I think I broke the meter on *chilled out*.
Combining your anxiety and avoidance scores, you fall into the *secure* quadrant. Previous research on attachment styles indicates that secure people tend to have relatively enduring and satisfying relationships. They are comfortable expressing their emotions, and tend not to suffer from depression and other psychological disorders. 

According to your questionnaire responses, your attachment-related anxiety score is 1.56, on a scale ranging from 1 (low anxiety) to 7 (high anxiety). Your attachment-related avoidance score is 1.38, on a scale ranging from 1 (low avoidance) to 7 (high avoidance).


----------



## Jennywocky (Aug 7, 2009)

> According to your questionnaire responses, your attachment-related anxiety score is *5.14*, on a scale ranging from 1 (low anxiety) to 7 (high anxiety). Your attachment-related avoidance score is *3.23*, on a scale ranging from 1 (low avoidance) to 7 (high avoidance).


I would have been in fearful-avoidant, I think, when I was younger.

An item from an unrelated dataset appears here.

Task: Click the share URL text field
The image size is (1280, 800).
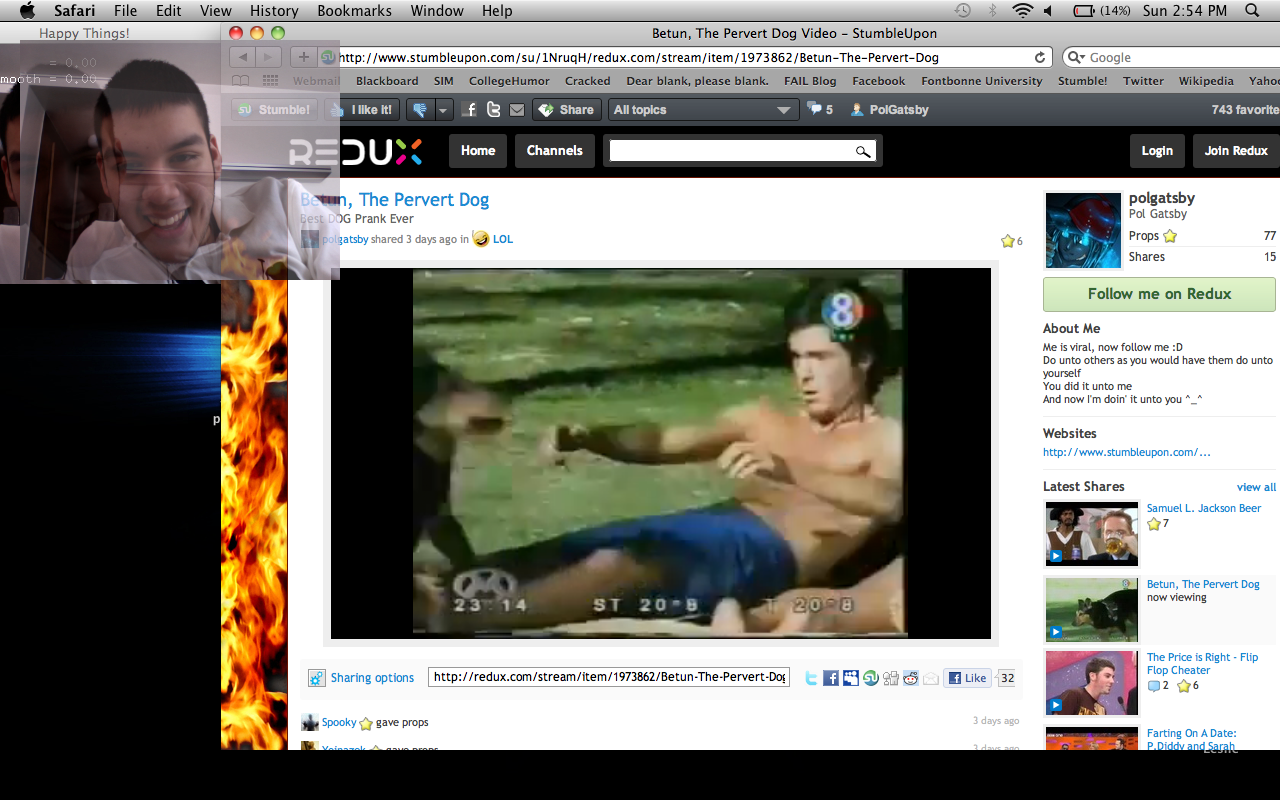Action: tap(609, 677)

Now I'm in preoccupied; I'm pretty open with my partner and want to be close, but getting close still scares me in the sense I feel I might be rejected once they know more about me. (I feel like a lot of my family relationships have played out that way, so I'm typically just waiting for the other shoe to drop.) I typically also have trouble trusting that a partner will (1) understand what I really need and (2) care enough and be capable enough to provide it, so despite wanting to rely on someone, I've been let down enough to wonder whether I can trust someone else to look out for me even if they have good intentions.


----------



## skierface (May 10, 2011)

I'm dismissive
Attachment-related anxiety score is 2.36
Attachment-related avoidance score is 4.11

Would've expected the anxiety score to be lower, but whatever. Since I've never actually been in a relationship, this was an interesting quiz.


----------



## FuzzyLittleManPeach (Aug 29, 2011)

Attachment-related anxiety score is *3.71*
Attachment-related avoidance score is *4.17*

*Dismissive*.. sounds like me.


----------



## MirrorSmile (May 26, 2011)

Attachment-related anxiety score: 2.30
Attachment-related avoidance score: 5.20

Yeah, I'm dismissive. It's not really a surprise, except that I didn't expect to have a high avoidance score. I guess I'm more guarded than I thought.

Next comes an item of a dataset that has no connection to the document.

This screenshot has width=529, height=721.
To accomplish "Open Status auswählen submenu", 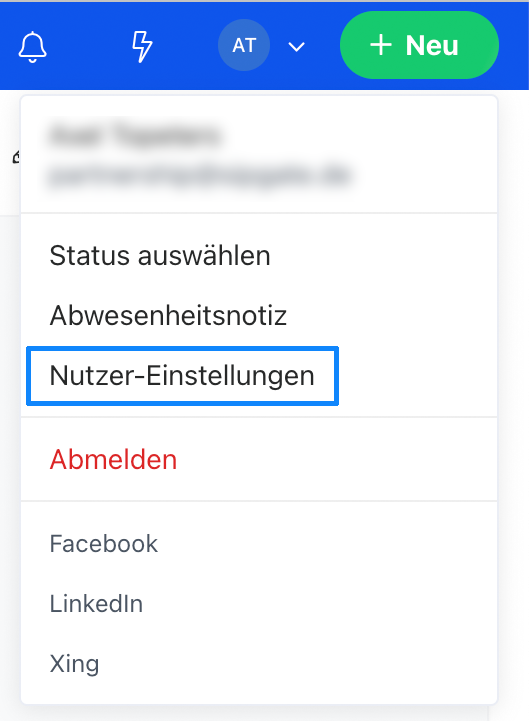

I've never been in a relationship where I was actually as happy as my partner, though. The guys I've dated don't really 'get' me half the time (sometimes at the relationship's turning points), even though I understand _them_ well enough. Or rather, I can see where they're coming from, and I can compromise/adapt when I can.

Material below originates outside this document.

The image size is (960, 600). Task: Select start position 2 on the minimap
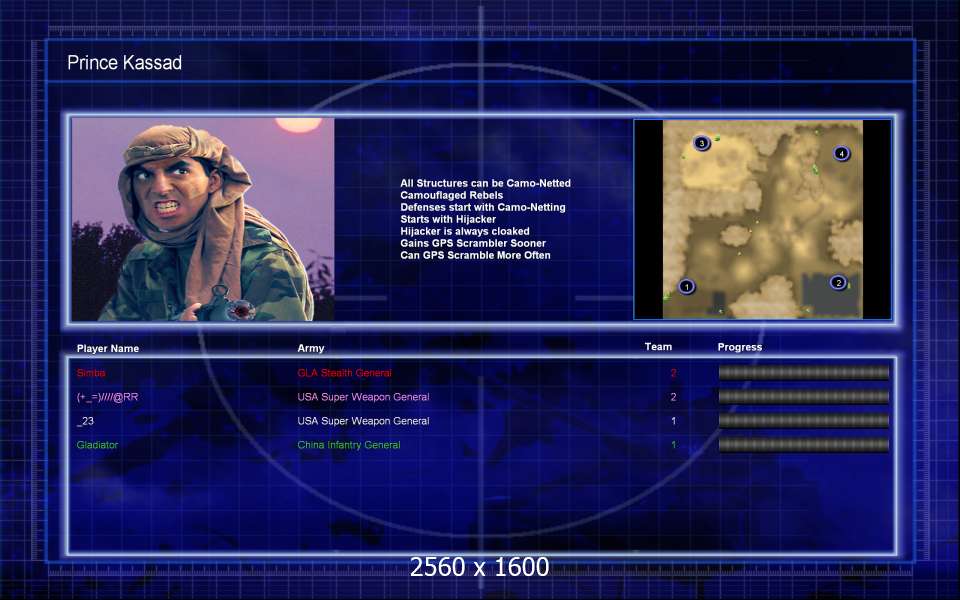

The situation isn't always true vice versa, which makes me close up. The more I open up, the more they get confused with my thought process XD.

If I find the right guy who can keep up with me, I'd bet I'd be more secure.


----------



## Snakecharmer (Oct 26, 2010)

Yep.

According to your questionnaire responses, your attachment-related anxiety score is 1.56, on a scale ranging from 1 (low anxiety) to 7 (high anxiety). Your attachment-related avoidance score is 5.55, on a scale ranging from 1 (low avoidance) to 7 (high avoidance). 

Combining your anxiety and avoidance scores, you fall into the dismissing quadrant. Previous research on attachment styles indicates that dismissing people tend to prefer their own autonomy--oftentimes at the expense of their close relationships. Although dismissing people often have high self-confidence, they sometimes come across as hostile or competitive by others, and this often interferes with their close relationships.

I'm a blast to be "romantically" involved with.


----------



## Captain (Jan 25, 2012)

Anxiety 2.75
Avoidance 2.50

Secure


----------



## Anna Perenna (Feb 11, 2012)

_anxiety score is *1.44*, on a scale ranging from 1 (low anxiety) to 7 (high anxiety). 
avoidance score is *3.73*, on a scale ranging from 1 (low avoidance) to 7 (high avoidance)
=>*secure* quadrant_

quite interesting...thought i was dismissive


----------



## Protagoras (Sep 12, 2010)

_Attachment-related anxiety score: 3.75
Attachment-related avoidance score: 4.00

Combining your anxiety and avoidance scores, you fall into the dismissing quadrant. Previous research on attachment styles indicates that dismissing people tend to prefer their own autonomy--oftentimes at the expense of their close relationships. Although dismissing people often have high self-confidence, they sometimes come across as hostile or competitive by others, and this often interferes with their close relationships._

Strangely accurate; I am not at all surprised by these results.


----------



## Athena (Apr 10, 2010)

Preoccupied, ouch, stab in the heart...the truth always is...


----------



## Athena (Apr 10, 2010)

Athena said:


> Preoccupied, ouch, stab in the heart...the truth always is...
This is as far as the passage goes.